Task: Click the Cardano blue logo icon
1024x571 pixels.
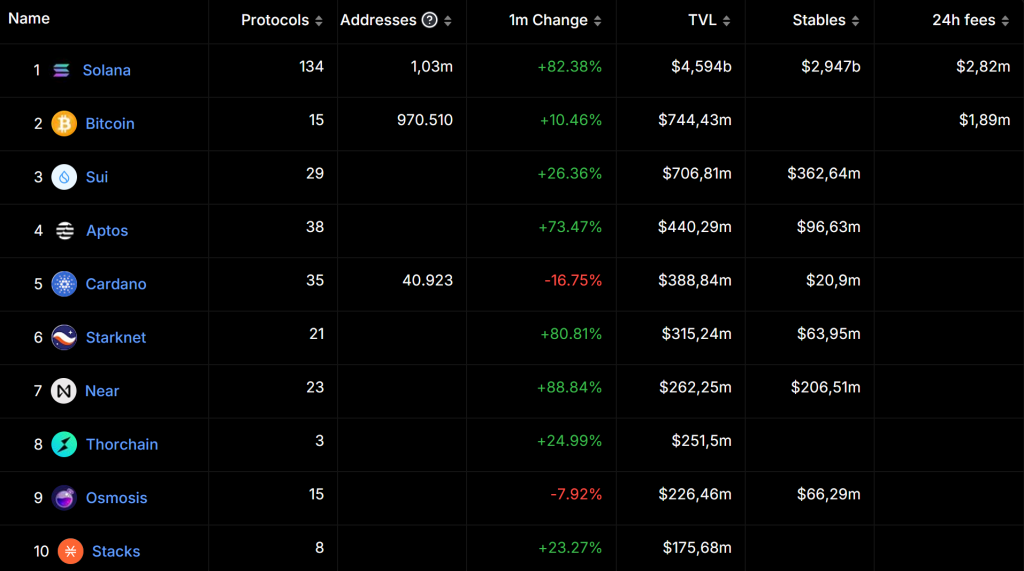Action: pos(64,284)
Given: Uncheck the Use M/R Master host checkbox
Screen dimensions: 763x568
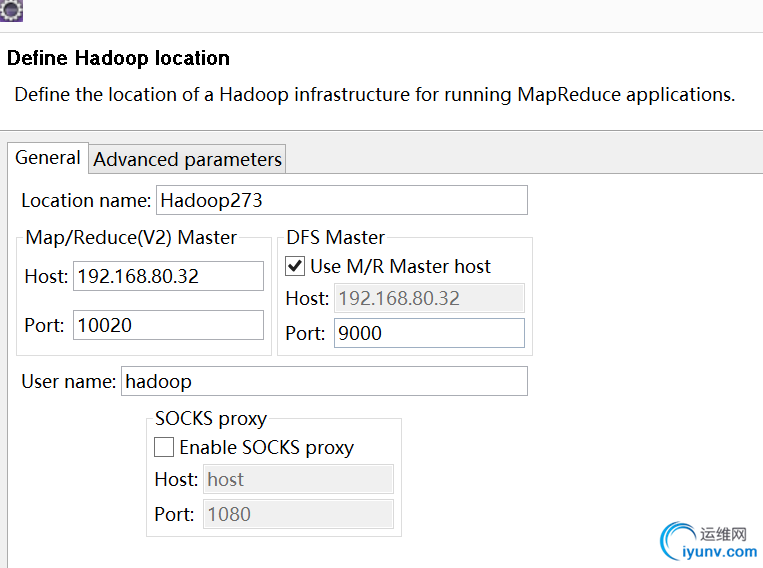Looking at the screenshot, I should (x=295, y=267).
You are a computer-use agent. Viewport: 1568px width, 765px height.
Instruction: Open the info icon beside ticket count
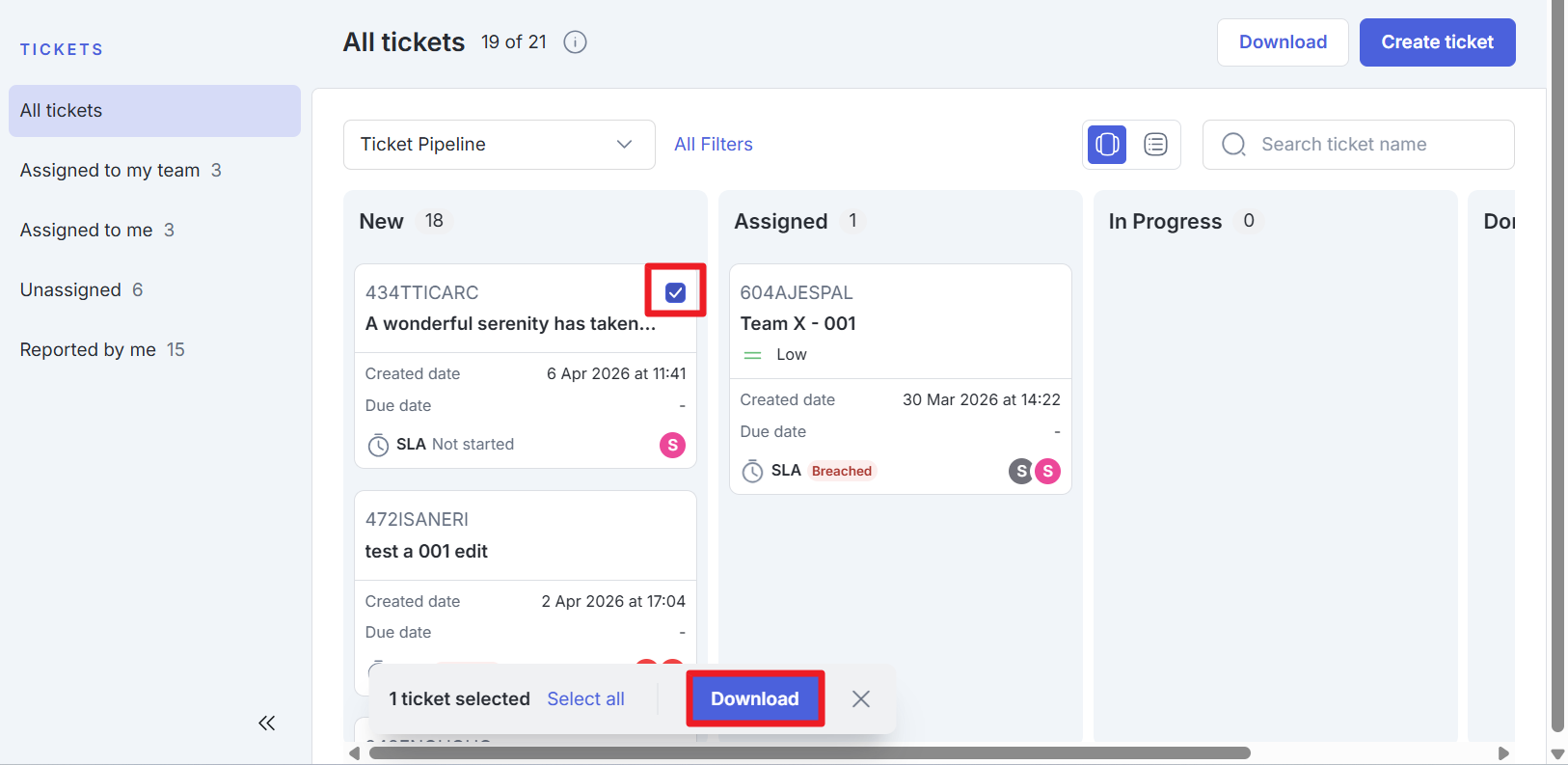[x=575, y=42]
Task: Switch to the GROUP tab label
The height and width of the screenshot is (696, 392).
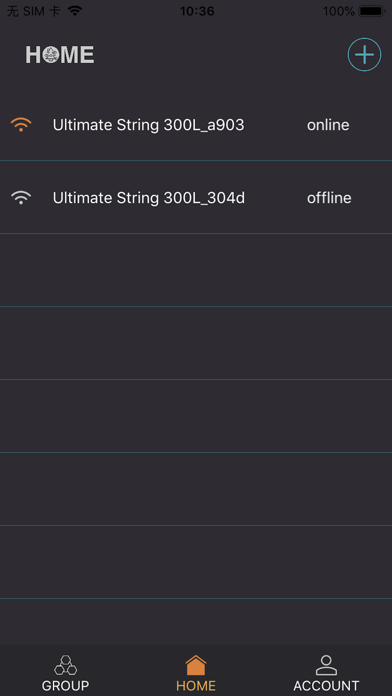Action: (x=65, y=686)
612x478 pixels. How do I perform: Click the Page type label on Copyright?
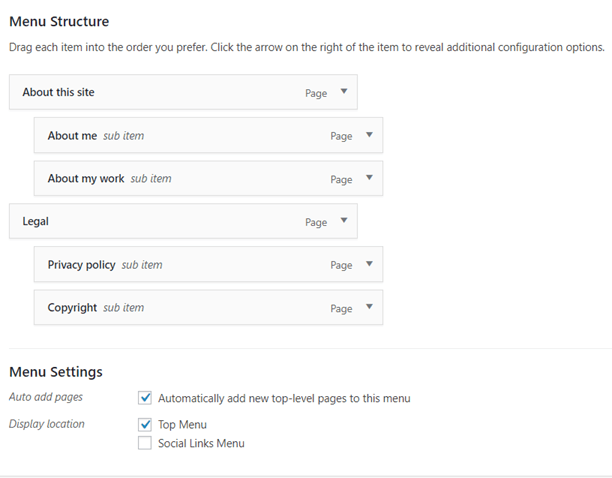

==*==

**AIM OF THE EXERCISE**
The data above must be given again in full and unaltered, minus its images.

**TASK SOLUTION**
Task: Click the Cardano blue logo icon
1024x571 pixels.
Action: pos(64,284)
Given: Uncheck the Use M/R Master host checkbox
Screen dimensions: 763x568
Looking at the screenshot, I should (x=295, y=267).
You are a computer-use agent. Viewport: 1568px width, 765px height.
Instruction: Open the info icon beside ticket count
[x=575, y=42]
Task: Switch to the GROUP tab label
The height and width of the screenshot is (696, 392).
Action: (x=65, y=686)
612x478 pixels. How do I perform: Click the Page type label on Copyright?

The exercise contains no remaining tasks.